___ STORED DATA ___

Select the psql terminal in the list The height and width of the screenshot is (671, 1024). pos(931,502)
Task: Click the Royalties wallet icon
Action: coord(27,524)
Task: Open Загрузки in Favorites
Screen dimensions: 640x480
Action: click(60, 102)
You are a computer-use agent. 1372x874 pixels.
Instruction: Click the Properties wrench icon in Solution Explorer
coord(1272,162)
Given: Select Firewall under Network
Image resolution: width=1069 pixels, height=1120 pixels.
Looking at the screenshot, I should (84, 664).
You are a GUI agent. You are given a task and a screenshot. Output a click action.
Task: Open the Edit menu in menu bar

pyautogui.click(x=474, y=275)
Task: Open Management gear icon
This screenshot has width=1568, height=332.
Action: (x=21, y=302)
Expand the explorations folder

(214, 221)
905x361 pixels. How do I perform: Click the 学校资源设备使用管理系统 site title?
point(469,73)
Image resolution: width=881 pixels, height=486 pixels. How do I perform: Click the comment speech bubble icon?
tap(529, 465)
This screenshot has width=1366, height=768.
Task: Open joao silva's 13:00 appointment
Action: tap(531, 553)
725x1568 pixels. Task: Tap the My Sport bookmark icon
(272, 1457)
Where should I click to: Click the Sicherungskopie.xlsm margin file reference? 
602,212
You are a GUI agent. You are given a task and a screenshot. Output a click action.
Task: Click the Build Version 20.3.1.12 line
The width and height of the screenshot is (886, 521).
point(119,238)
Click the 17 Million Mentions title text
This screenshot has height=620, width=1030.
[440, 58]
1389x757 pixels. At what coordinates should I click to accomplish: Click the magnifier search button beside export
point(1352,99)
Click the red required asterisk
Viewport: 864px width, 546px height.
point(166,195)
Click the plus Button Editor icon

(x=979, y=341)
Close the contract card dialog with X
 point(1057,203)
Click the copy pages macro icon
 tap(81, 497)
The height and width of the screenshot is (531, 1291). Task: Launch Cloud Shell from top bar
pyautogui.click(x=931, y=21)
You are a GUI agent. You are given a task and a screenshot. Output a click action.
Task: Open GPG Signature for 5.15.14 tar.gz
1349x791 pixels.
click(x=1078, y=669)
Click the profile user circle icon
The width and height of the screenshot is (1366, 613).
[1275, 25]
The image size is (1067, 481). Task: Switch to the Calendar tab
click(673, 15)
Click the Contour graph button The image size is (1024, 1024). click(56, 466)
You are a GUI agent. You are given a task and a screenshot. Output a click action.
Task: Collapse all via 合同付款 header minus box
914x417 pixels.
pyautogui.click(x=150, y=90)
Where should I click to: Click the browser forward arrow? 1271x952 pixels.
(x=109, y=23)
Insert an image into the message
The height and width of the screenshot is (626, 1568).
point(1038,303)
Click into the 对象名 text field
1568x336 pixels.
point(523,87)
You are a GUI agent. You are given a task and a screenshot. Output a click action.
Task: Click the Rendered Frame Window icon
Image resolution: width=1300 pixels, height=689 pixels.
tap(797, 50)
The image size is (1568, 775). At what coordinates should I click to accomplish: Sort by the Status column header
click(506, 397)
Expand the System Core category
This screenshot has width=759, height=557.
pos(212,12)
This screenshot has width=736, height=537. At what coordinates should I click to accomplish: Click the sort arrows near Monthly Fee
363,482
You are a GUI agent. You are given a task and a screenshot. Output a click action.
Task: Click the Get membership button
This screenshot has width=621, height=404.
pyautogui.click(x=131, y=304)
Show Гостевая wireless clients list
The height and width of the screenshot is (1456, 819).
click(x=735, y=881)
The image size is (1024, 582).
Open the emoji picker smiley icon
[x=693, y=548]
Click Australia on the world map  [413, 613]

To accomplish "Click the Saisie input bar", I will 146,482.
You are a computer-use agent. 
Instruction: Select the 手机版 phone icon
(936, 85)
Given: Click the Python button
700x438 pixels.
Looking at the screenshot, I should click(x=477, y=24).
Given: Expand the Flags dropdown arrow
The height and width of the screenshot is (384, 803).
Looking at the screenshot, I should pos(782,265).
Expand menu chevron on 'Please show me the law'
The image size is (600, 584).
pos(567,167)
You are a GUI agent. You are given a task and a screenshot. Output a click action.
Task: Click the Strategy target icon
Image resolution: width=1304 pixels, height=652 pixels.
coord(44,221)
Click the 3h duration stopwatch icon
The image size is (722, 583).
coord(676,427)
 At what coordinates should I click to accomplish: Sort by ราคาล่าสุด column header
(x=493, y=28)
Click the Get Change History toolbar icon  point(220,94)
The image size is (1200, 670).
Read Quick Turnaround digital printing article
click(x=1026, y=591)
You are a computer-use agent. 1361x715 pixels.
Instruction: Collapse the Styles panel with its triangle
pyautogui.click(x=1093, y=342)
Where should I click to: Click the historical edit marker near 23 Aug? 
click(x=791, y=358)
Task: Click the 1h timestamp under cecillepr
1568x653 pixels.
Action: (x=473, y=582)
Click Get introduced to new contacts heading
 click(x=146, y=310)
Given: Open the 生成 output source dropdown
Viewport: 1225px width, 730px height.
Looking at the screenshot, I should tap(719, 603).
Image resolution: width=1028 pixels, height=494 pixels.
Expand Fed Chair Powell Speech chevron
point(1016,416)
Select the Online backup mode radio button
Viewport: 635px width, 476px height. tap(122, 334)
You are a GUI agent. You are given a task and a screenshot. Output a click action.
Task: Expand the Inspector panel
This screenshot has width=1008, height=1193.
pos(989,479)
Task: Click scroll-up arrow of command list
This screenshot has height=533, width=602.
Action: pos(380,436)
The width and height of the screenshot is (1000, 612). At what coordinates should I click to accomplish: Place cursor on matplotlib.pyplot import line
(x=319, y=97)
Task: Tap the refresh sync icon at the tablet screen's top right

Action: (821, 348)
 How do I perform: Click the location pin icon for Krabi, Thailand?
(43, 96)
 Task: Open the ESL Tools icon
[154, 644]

___

[EXERCISE BRIEF]: An exact copy of every record is needed; write it out in full.

[OUTPUT]:
Select the psql terminal in the list The height and width of the screenshot is (671, 1024). pos(931,502)
Task: Click the Royalties wallet icon
Action: coord(27,524)
Task: Open Загрузки in Favorites
Screen dimensions: 640x480
Action: click(60, 102)
You are a computer-use agent. 1372x874 pixels.
Instruction: Click the Properties wrench icon in Solution Explorer
coord(1272,162)
Given: Select Firewall under Network
Image resolution: width=1069 pixels, height=1120 pixels.
Looking at the screenshot, I should (84, 664).
You are a GUI agent. You are given a task and a screenshot. Output a click action.
Task: Open the Edit menu in menu bar

pyautogui.click(x=474, y=275)
Task: Open Management gear icon
This screenshot has width=1568, height=332.
Action: (x=21, y=302)
Expand the explorations folder

(214, 221)
905x361 pixels. How do I perform: Click the 学校资源设备使用管理系统 site title?
point(469,73)
Image resolution: width=881 pixels, height=486 pixels. How do I perform: Click the comment speech bubble icon?
tap(529, 465)
This screenshot has width=1366, height=768.
Task: Open joao silva's 13:00 appointment
Action: tap(531, 553)
725x1568 pixels. Task: Tap the My Sport bookmark icon
(272, 1457)
Where should I click to: Click the Sicherungskopie.xlsm margin file reference? 
602,212
You are a GUI agent. You are given a task and a screenshot. Output a click action.
Task: Click the Build Version 20.3.1.12 line
The width and height of the screenshot is (886, 521).
point(119,238)
Click the 17 Million Mentions title text
This screenshot has height=620, width=1030.
[440, 58]
1389x757 pixels. At what coordinates should I click to accomplish: Click the magnifier search button beside export
point(1352,99)
Click the red required asterisk
Viewport: 864px width, 546px height.
point(166,195)
Click the plus Button Editor icon

(x=979, y=341)
Close the contract card dialog with X
 point(1057,203)
Click the copy pages macro icon
 tap(81, 497)
The height and width of the screenshot is (531, 1291). Task: Launch Cloud Shell from top bar
pyautogui.click(x=931, y=21)
You are a GUI agent. You are given a task and a screenshot. Output a click action.
Task: Open GPG Signature for 5.15.14 tar.gz
1349x791 pixels.
click(x=1078, y=669)
Click the profile user circle icon
The width and height of the screenshot is (1366, 613).
[1275, 25]
The image size is (1067, 481). Task: Switch to the Calendar tab
click(673, 15)
Click the Contour graph button The image size is (1024, 1024). click(56, 466)
You are a GUI agent. You are given a task and a screenshot. Output a click action.
Task: Collapse all via 合同付款 header minus box
914x417 pixels.
pyautogui.click(x=150, y=90)
Where should I click to: Click the browser forward arrow? 1271x952 pixels.
(x=109, y=23)
Insert an image into the message
The height and width of the screenshot is (626, 1568).
point(1038,303)
Click into the 对象名 text field
1568x336 pixels.
point(523,87)
You are a GUI agent. You are given a task and a screenshot. Output a click action.
Task: Click the Rendered Frame Window icon
Image resolution: width=1300 pixels, height=689 pixels.
tap(797, 50)
The image size is (1568, 775). At what coordinates should I click to accomplish: Sort by the Status column header
click(506, 397)
Expand the System Core category
This screenshot has width=759, height=557.
pos(212,12)
This screenshot has width=736, height=537. At what coordinates should I click to accomplish: Click the sort arrows near Monthly Fee
363,482
You are a GUI agent. You are given a task and a screenshot. Output a click action.
Task: Click the Get membership button
This screenshot has width=621, height=404.
pyautogui.click(x=131, y=304)
Show Гостевая wireless clients list
The height and width of the screenshot is (1456, 819).
click(x=735, y=881)
The image size is (1024, 582).
Open the emoji picker smiley icon
[x=693, y=548]
Click Australia on the world map  [413, 613]

To accomplish "Click the Saisie input bar", I will 146,482.
You are a computer-use agent. 
Instruction: Select the 手机版 phone icon
(936, 85)
Given: Click the Python button
700x438 pixels.
Looking at the screenshot, I should click(x=477, y=24).
Given: Expand the Flags dropdown arrow
The height and width of the screenshot is (384, 803).
Looking at the screenshot, I should pos(782,265).
Expand menu chevron on 'Please show me the law'
The image size is (600, 584).
pos(567,167)
You are a GUI agent. You are given a task and a screenshot. Output a click action.
Task: Click the Strategy target icon
Image resolution: width=1304 pixels, height=652 pixels.
coord(44,221)
Click the 3h duration stopwatch icon
The image size is (722, 583).
coord(676,427)
 At what coordinates should I click to accomplish: Sort by ราคาล่าสุด column header
(x=493, y=28)
Click the Get Change History toolbar icon  point(220,94)
The image size is (1200, 670).
Read Quick Turnaround digital printing article
click(x=1026, y=591)
You are a computer-use agent. 1361x715 pixels.
Instruction: Collapse the Styles panel with its triangle
pyautogui.click(x=1093, y=342)
Where should I click to: Click the historical edit marker near 23 Aug? 
click(x=791, y=358)
Task: Click the 1h timestamp under cecillepr
1568x653 pixels.
Action: (x=473, y=582)
Click Get introduced to new contacts heading
 click(x=146, y=310)
Given: Open the 生成 output source dropdown
Viewport: 1225px width, 730px height.
Looking at the screenshot, I should tap(719, 603).
Image resolution: width=1028 pixels, height=494 pixels.
Expand Fed Chair Powell Speech chevron
point(1016,416)
Select the Online backup mode radio button
Viewport: 635px width, 476px height. tap(122, 334)
You are a GUI agent. You are given a task and a screenshot. Output a click action.
Task: Expand the Inspector panel
This screenshot has width=1008, height=1193.
pos(989,479)
Task: Click scroll-up arrow of command list
This screenshot has height=533, width=602.
Action: pos(380,436)
The width and height of the screenshot is (1000, 612). At what coordinates should I click to accomplish: Place cursor on matplotlib.pyplot import line
(x=319, y=97)
Task: Tap the refresh sync icon at the tablet screen's top right

Action: (821, 348)
 How do I perform: Click the location pin icon for Krabi, Thailand?
(43, 96)
 Task: Open the ESL Tools icon
[154, 644]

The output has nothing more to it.